BBC football pundit Steve Claridge has told Neil Lennon he'll be signing a defender in the mould of former Scotland international Matt Elliott if he lures Matt Mills to Celtic.
The 25-year-old Leicester City stopper is one of the players on the Parkhead radar as the Hoops boss seeks to strengthen his squad over the summer.
Daniel Majstorovic, Glenn Loovens and Mark Wilson have been allowed to leave, and Cha Du-Ri and Kelvin Wilson may also head out the door.
Bringing in a solid centre-half is one of Lennon's key priorities and according to Claridge, who played alongside the Celtic boss and Elliott at Leicester, Mills would fit the bill.
The former England under-19 international fell out of favour during the second half of the season after a fall-out with Foxes manager Nigel Pearson, and it is believed he is keen to move on.
However, given that Leicester paid just over £5million for Mills last year, he would come with a significant price tag.
"He is a decent player," Claridge said. "He reminds me a bit of Matt Elliott, who was captain of the Leicester side that Neil and I were in.
"He is a natural leader and a commanding centre-half. I am sure he would have no problems at all fitting in at Celtic.
"He is big, he's strong and he reads the game well. He has to because he is not blessed with a lot of pace, so his positioning and understanding have to be good to compensate for that.
"He is dangerous at set-pieces and can score a few goals. In his own area, he is aggressive when attacking the ball. I can understand why Celtic would like the look of him.
"I am not sure what has happened between him and Pearson, but since the turn of the year we haven't really seen him at all.
"These things happen all the time in football and I am sure that he would like the chance to get out and start over somewhere else.
"Leicester paid just over £5m for him a year ago and for that you would expect him to be a good player."
Claridge, meanwhile, has insisted Celtic and Rangers still carry significant pulling power when it comes to attracting players, despite the turmoil currently afflicting the Ibrox side.
Celtic remain in rude health on and off the park, but events at Ibrox this season have made headlines up and down the country.
It remains to be seen just what lies ahead for Rangers – and the subsequent ramifications for Scottish football – but Claridge believes that any players Lennon may have his eye on will not be put off by the current off-field strife at Rangers.
Certainly, Celtic will have money to invest this summer as they strive to build a squad capable of making it into the group stage of the Champions League and of retaining the SPL title.
"I know about all the off-field trouble involving Rangers, but how many clubs have had financial difficulties lately?" Claridge said. "I think they'll come good again and I don't think that it will put players off the Old Firm. I think Celtic and Rangers are pretty unique.
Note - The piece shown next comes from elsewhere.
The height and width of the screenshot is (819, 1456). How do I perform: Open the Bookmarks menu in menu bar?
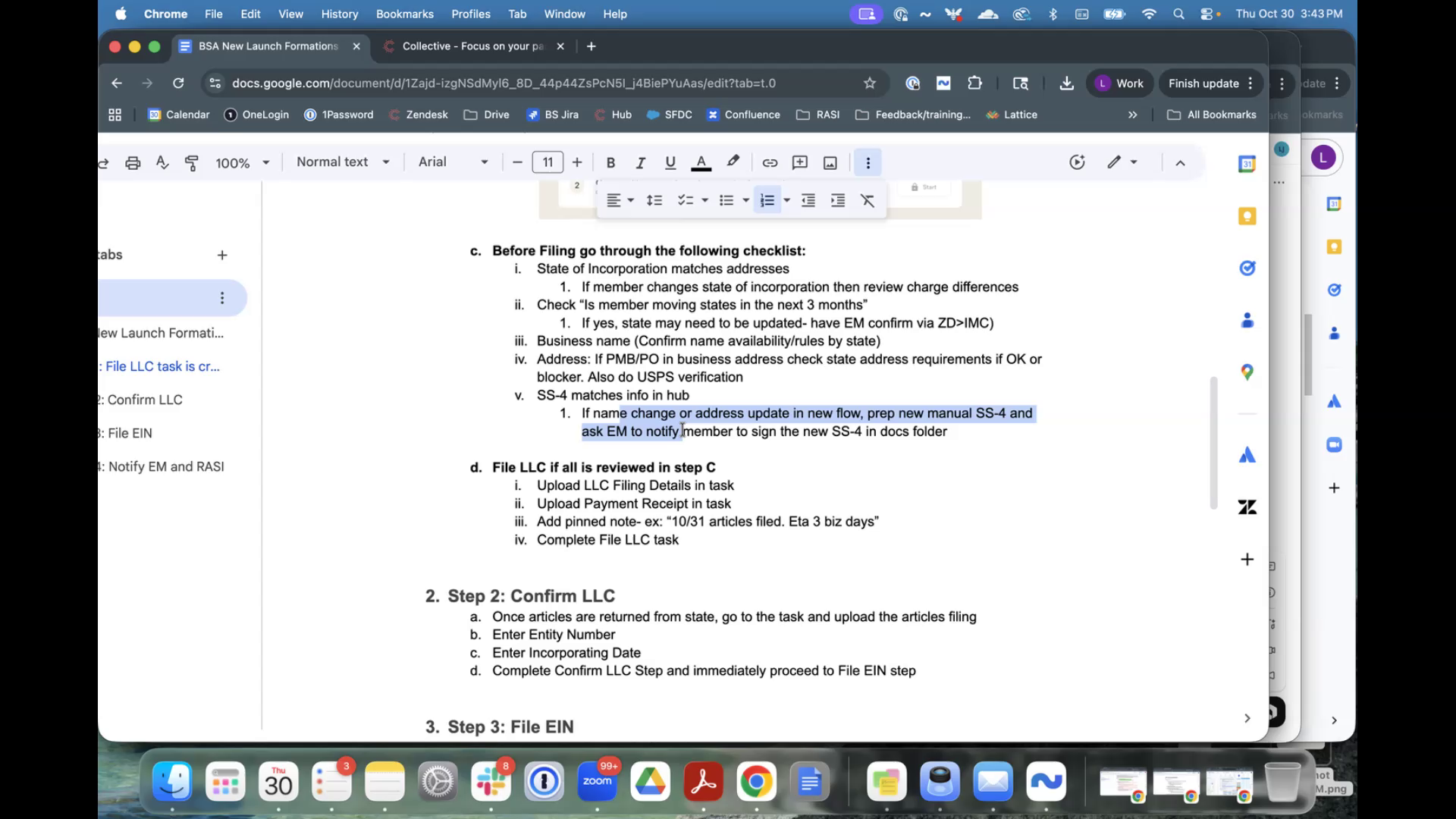(x=404, y=14)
If you know your football, then I think you are always going to sit up and take notice when a club like Celtic are linked with you.
"They have a worldwide reputation. All that history and tradition is quite something and there is a real pull there for most players.
"I'll be honest and insist that I think the standard in the SPL is nowhere near that of the Premiership, and maybe even of the Championship, but I think Celtic and Rangers are a bit different."
He added: "If you can say at the end of your career that you played for one of those teams, it still has a bit of a wow factor.
"Like I said, if you know football, you know about Celtic and you know about Rangers. They are massive. They are brands and in terms of their stature, they are as big as any club in world football."
Celtic have the European carrot to dangle in front of prospective signings, although Claridge is of the opinion that is an added extra.
He said: "Celtic have the chance to play in the Champions League this season, but to be honest I think most players would see that as a bonus rather than a reason for going.
"Even if they get through the qualifiers and into the group stage you wouldn't really expect them to go any further than that.
"The aura of Celtic is what will make them attractive to players. It is a name that excites you and evokes images of what football is all about – the passion, the supporters and the sheer intensity that can surround a team."
However, Claridge won't be shifted from his verdict on the standard of football in the SPL.
Lennon has spoken of his irritation at the manner in which those outwith the Scottish game who see fit to criticise and no doubt he'd have a few choice words to say to his former team-mate.
Claridge said: "I have seen average players in the Championship go up to Scotland and make a name for themselves and I think Matt would have no trouble holding his own for Celtic.
"It is fair to say that the SPL is not a great standard and that is what puts people off. But I think you have to bracket Celtic and Rangers a little differently simply because their names still carry a lot of weight."